A Day Off

I’ve been thinking a lot about intentionality lately, about how much control I have over the way my life is going right now, when it’s a good thing to hold onto those decisions and when my grip is getting a little too white-knuckled. For the past few semesters I’ve had plenty of say in how my schedule and general way of life is set up, but sometimes that level of ostensible control results in high hopes that are inevitably dashed when circumstances arise in which I can’t control what happens.

The flip side of this is that I tend to be far more intentional about the new tasks and opportunities I take on, rather than making conscious decisions to give myself a break, so I accelerate the pace at which I hurtle through life when I should probably be putting on the brakes.

For instance, when a Three Day Weekend such as this one rolls around, and I’m a little under the weather, I still can’t help but spend the day making a list of all the things I need to get done. I may be curled up on the couch under a comfy blanket with Scrubs playing on Hulu, but I’m also scribbling down every single tiny chore/assignment/personal goal for the weekend in 15-minute increments and religiously checking all three of my email accounts and color coding my schedule for the next week and…

I can’t seem to give myself permission to slow down, even for one day. I feel like I have to make up for the fact that I slept in this morning so my afternoon and evening had better set world records for productivity – even though I have Monday off and this was only the first week of classes so I don’t actually have insane amounts of work to do (yet).
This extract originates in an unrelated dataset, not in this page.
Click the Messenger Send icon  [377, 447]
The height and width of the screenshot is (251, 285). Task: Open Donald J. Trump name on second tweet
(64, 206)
Part of this discomfort with taking time off is probably linked to the similar discomfort I feel whenever I spend much time off-screen. You know what I mean; even when I don’t have anything pressing to do, my go-to entertainment is usually mindlessly scrolling through Tumblr or checking web series Twitter updates on my phone, and trying to step away from the screen once in a while is surprisingly difficult.

I’ve made small steps. I used to turn on my laptop to go on Pandora while I was getting ready in the morning, but I kept checking emails or opening other new tabs between putting on jeans and putting on a shirt, and then again between eyeshadow and mascara. Now when I feel like listening to music, I turn on my iPod and find that I’m ready a lot sooner and feel less scattered in the morning.

Of course, then I go out to the kitchen and check my email (all three of them) over breakfast. But hey, baby steps, right?

For now, I’m going over to a friend’s house and giving myself the evening off. The To Do List of Doom can wait.